---- TEXT SHOWN
Drive-In Massacre - wrote on 04/21/10
Reclusive, and eccentric director Tod Browning is known by the most-inner circle of old horror film fans as the director of such cult classics as Mark of the Vampire, The Unholy Three, The Unknown, and London After Midnight (the infamous lost Lon Chaney film). But it is without question he is best known to the world as the director of one of the top 20 most iconic films in history, Dracula, as well as the film in question, that of which is Freaks. - Possibly even more for Freaks. Dracula is much more recognized, but he didn't put much effort in it, and Lugosi is discussed much more than any one else. In Freaks Tod Browning is almost considered the star. - I'm not going to go much into the history of the making of the film or the history of the people involved. If I did I'm sure it would be the size of a short book, and if you want that you can find it at a library written by someone with better writing skills and knowledge (David Skal for example). I am simply going to write about the film in general and how it has affected me.
So, where to begin? Well, first off I think I should state the obvious: the acting is beyond atrocious, the dialogue is abysmal, the last scene is unbelievably stupid, and the storyline is not that great...but, for some reason, and I'm still not completely sure why, I was completely taken by this film, ever since the first time I saw it in the summer of 2008.
This is what makes Freaks so peculiar to me. I can not very well discuss the normal filmmaking elements that make up almost all other films I enjoy, but yet it has this essence that makes it so I can not dismiss it, or even dislike it. Its one of those movies that stays with you for days and days, you can't get it out of your head, and it's not just the climax of the army of freaks attacking the acrobat and Hercules, it's all the scenes leading up to it as well.
You want to talk about a movie that feels dated, Freaks is possibly the most dated film ever. Not that its a bad thing, sometimes being dated makes some movies suffer, but there are movies like Back to the Future and It's a Wonderful Life, that make the time period they are based in work forever. In fact, this could be one of the reasons I like it, probably a very big reason. We see these people with the physical diseases that are now easily cured, and as it says in the opening "There will never again be a film like this for the rest of history" and that's very true, we are looking at diseases that no longer exist and we are looking at a traveling sideshow which is also extremely rare today. Not too mention it would NEVER be green-lit by any major studio. So, watching the 60 minutes that make up Freaks makes me feel almost like I'm a spectator at a 1930's Freak Show, hearing the circus music in the background. The circus and sideshow aspect is also something I like about Freaks. There's not too many movies were the setting is behind the scenes of a traveling sideshow, actually I'm pretty sure Freaks is the only movie with that distinction.
--------
> ACTIVITY LIST
A - Using the review of Freaks, answer each question on its own line, marked (i), (ii), (iii):
(i) When did the writer first see Freaks?
(ii) How many minutes long does the review say Freaks is?
(iii) Which author does the review name as an example of someone who has written about the film's history?
B - List every film other than Freaks that the review of Freaks names as directed by Tod Browning.
---- DATA SECTION
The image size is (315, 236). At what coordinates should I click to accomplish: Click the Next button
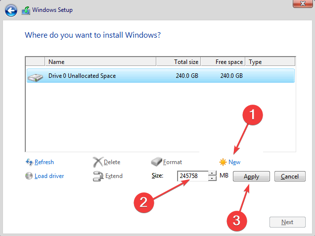[x=287, y=222]
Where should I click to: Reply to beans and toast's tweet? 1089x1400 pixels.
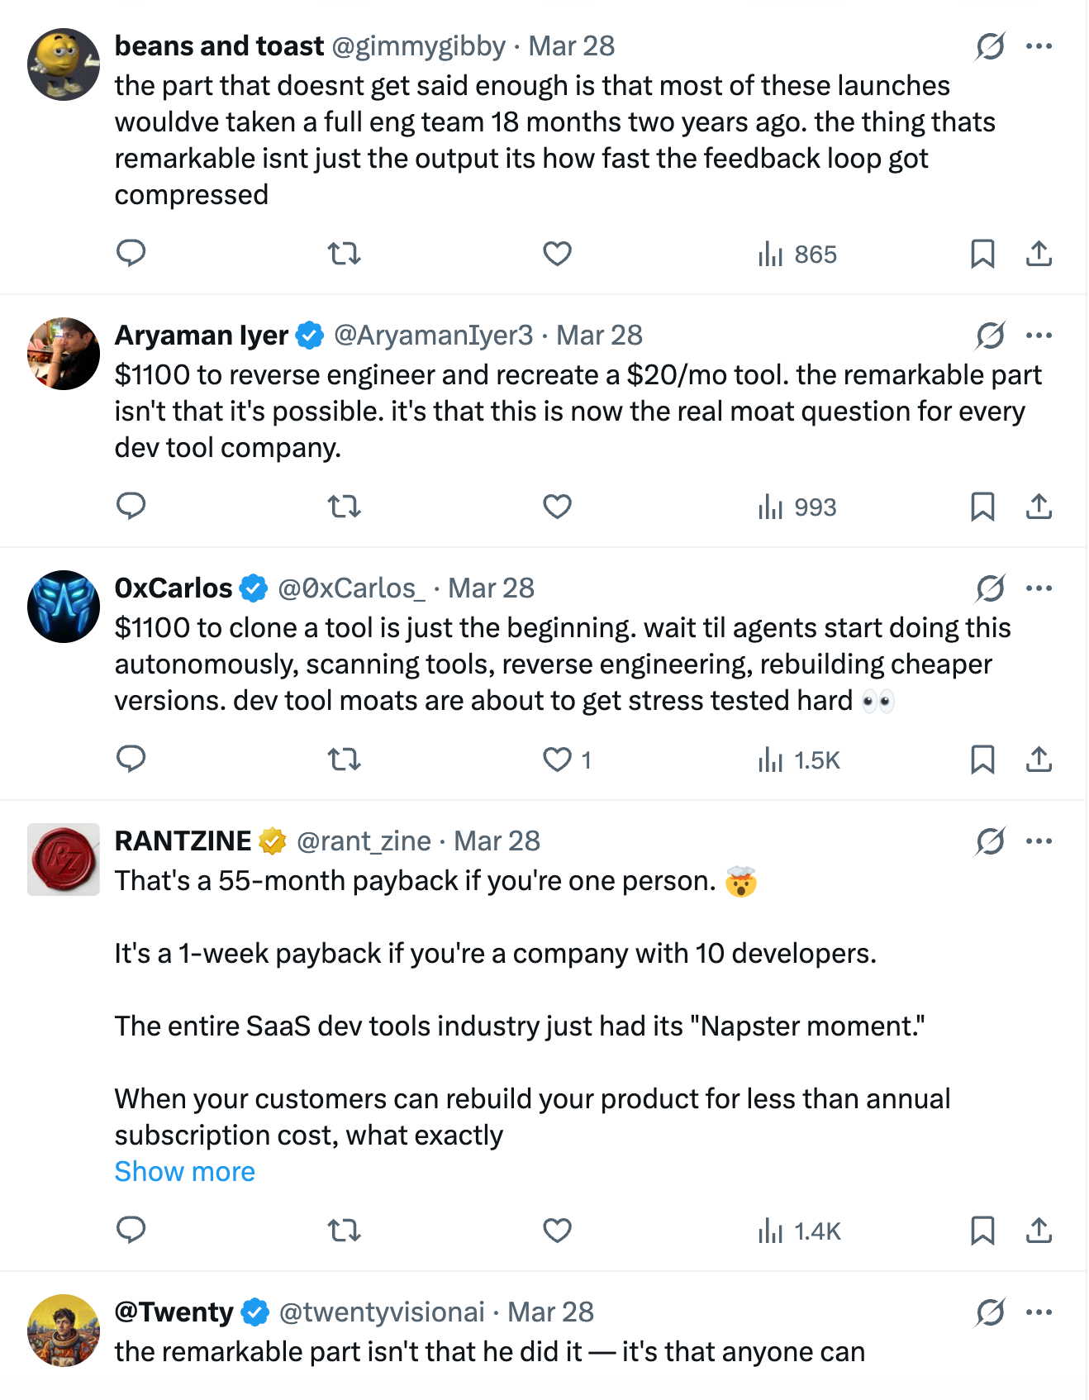tap(131, 253)
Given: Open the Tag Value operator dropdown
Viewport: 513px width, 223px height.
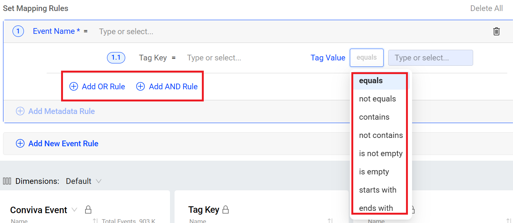Looking at the screenshot, I should 367,58.
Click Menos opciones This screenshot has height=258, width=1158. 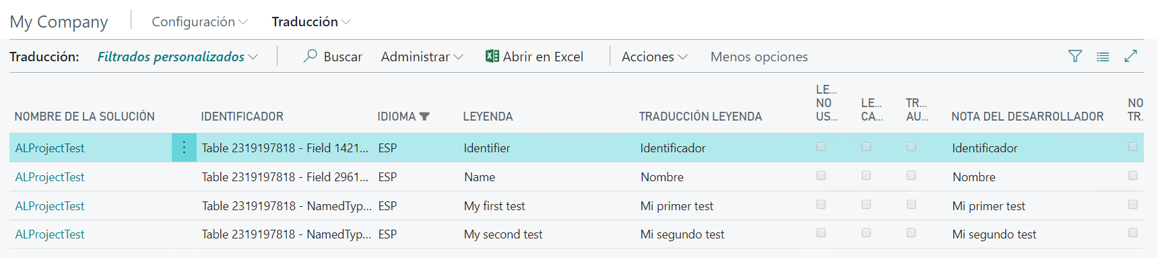[759, 57]
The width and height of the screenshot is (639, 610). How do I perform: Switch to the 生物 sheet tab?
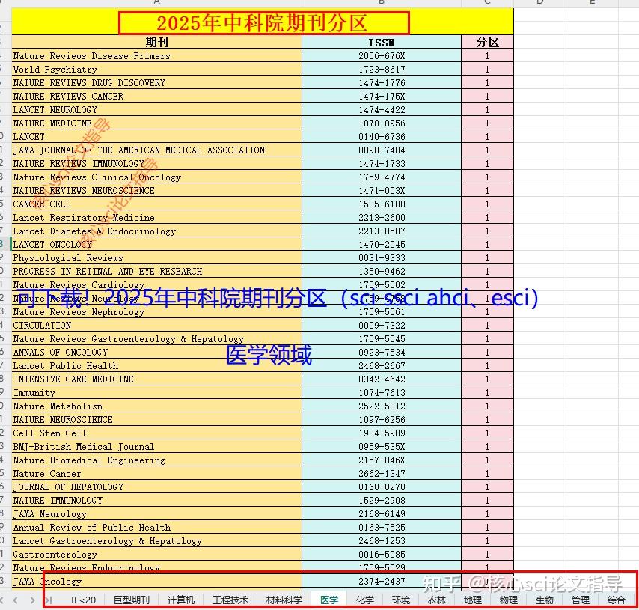544,600
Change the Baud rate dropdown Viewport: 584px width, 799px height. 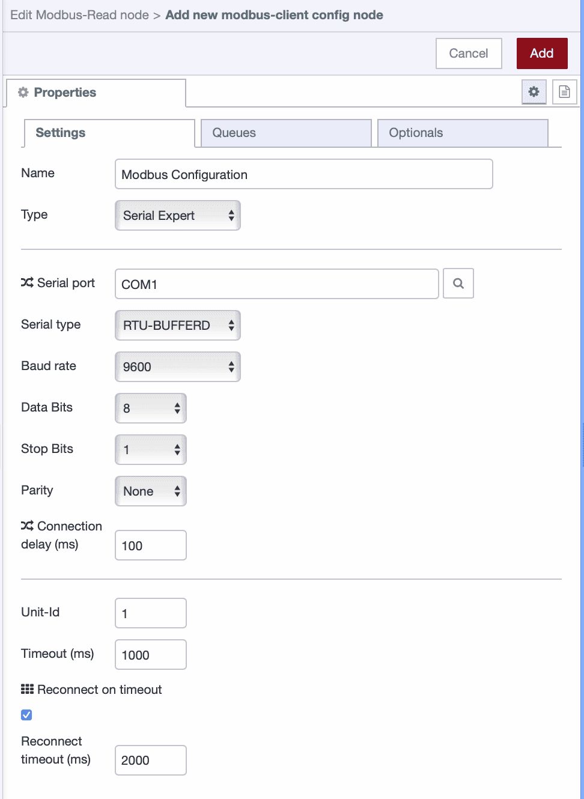[177, 366]
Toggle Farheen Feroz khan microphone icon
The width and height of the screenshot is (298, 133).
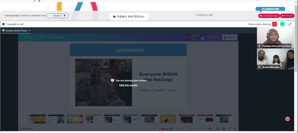(259, 46)
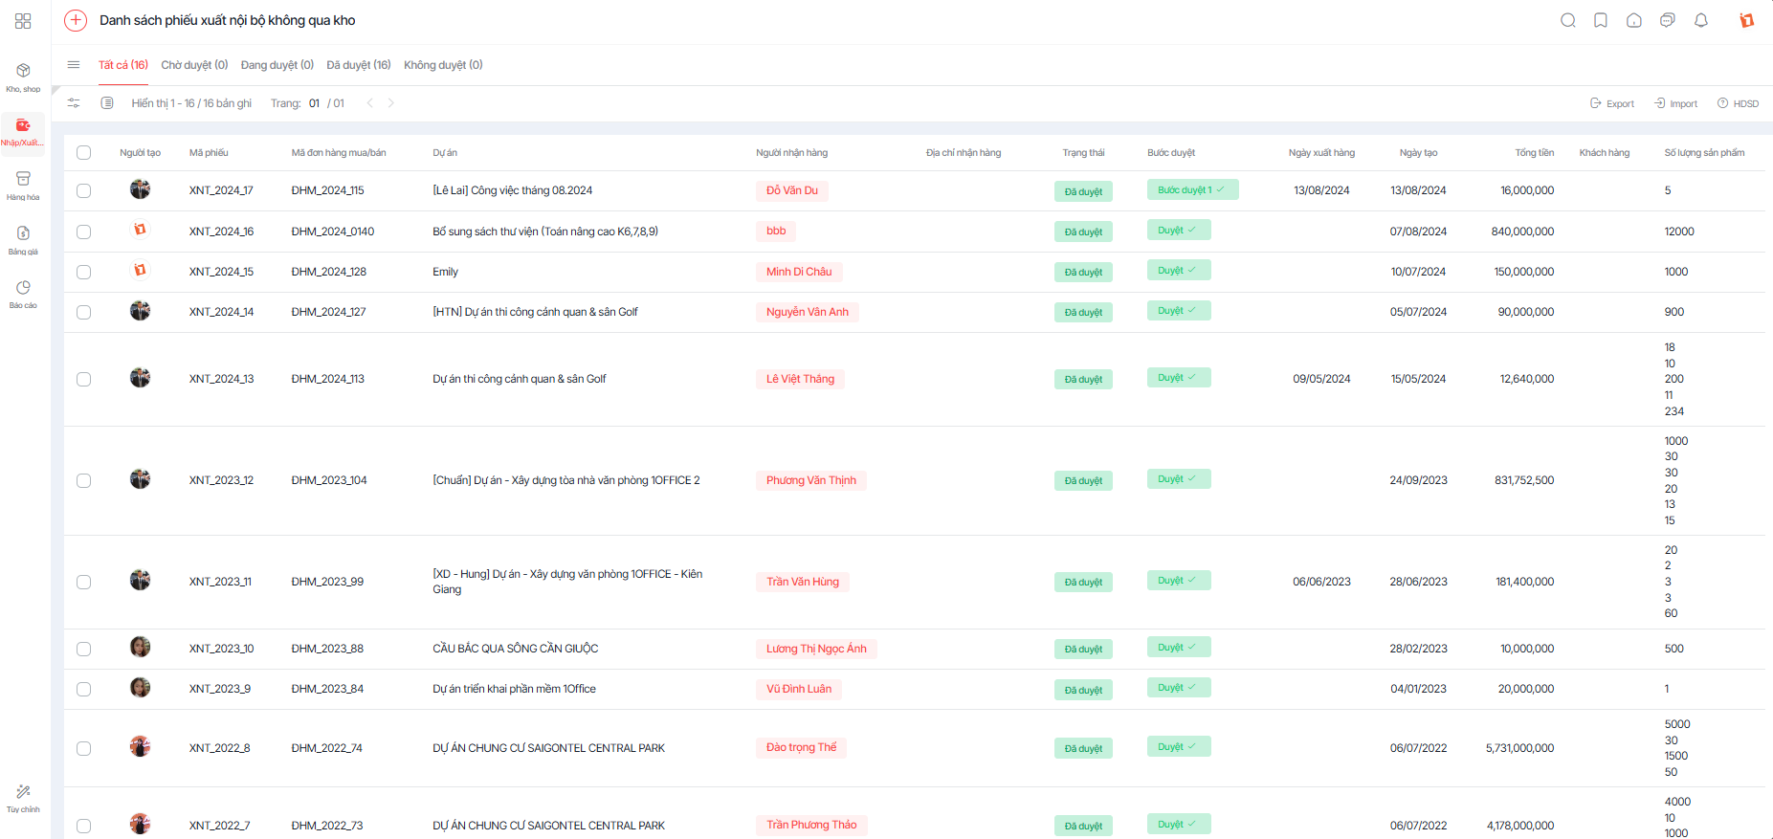Open the chat messages icon
The image size is (1773, 839).
click(1668, 20)
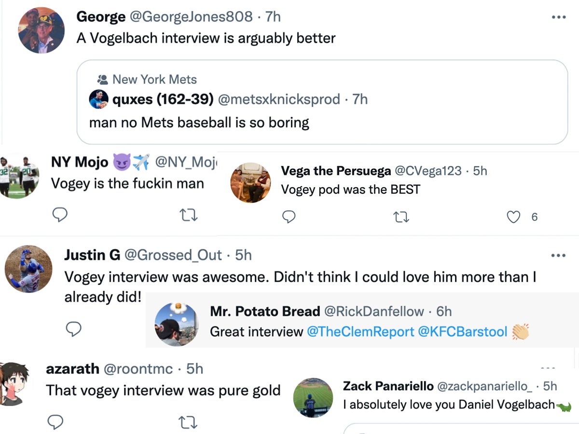
Task: Visit Zack Panariello's profile name
Action: click(387, 386)
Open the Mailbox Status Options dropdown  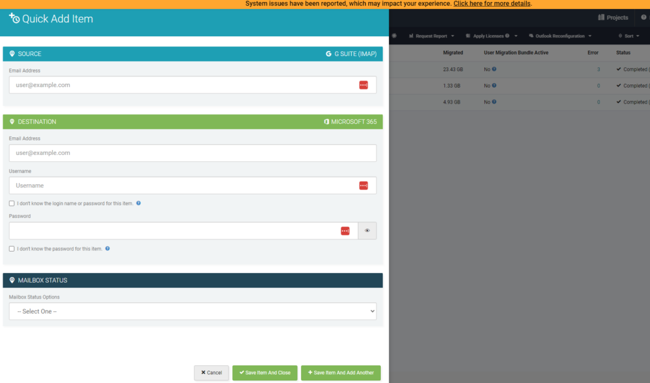tap(192, 311)
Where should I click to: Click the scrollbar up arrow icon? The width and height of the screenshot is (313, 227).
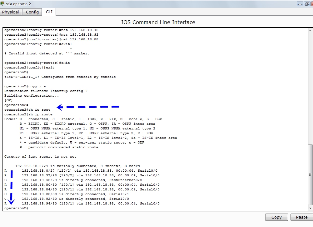click(x=310, y=30)
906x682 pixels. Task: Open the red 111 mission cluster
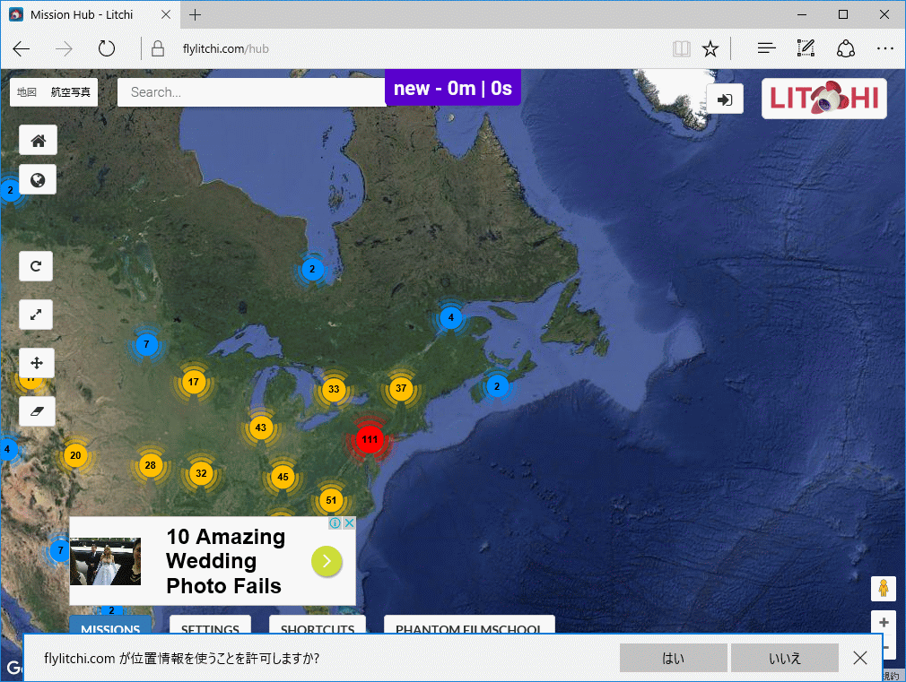click(x=369, y=439)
--------
> ANSWERS TO EACH TASK
A -
(i) In the summer of 2008
(ii) 60 minutes
(iii) David Skal

B -
Mark of the Vampire
The Unholy Three
The Unknown
London After Midnight
Dracula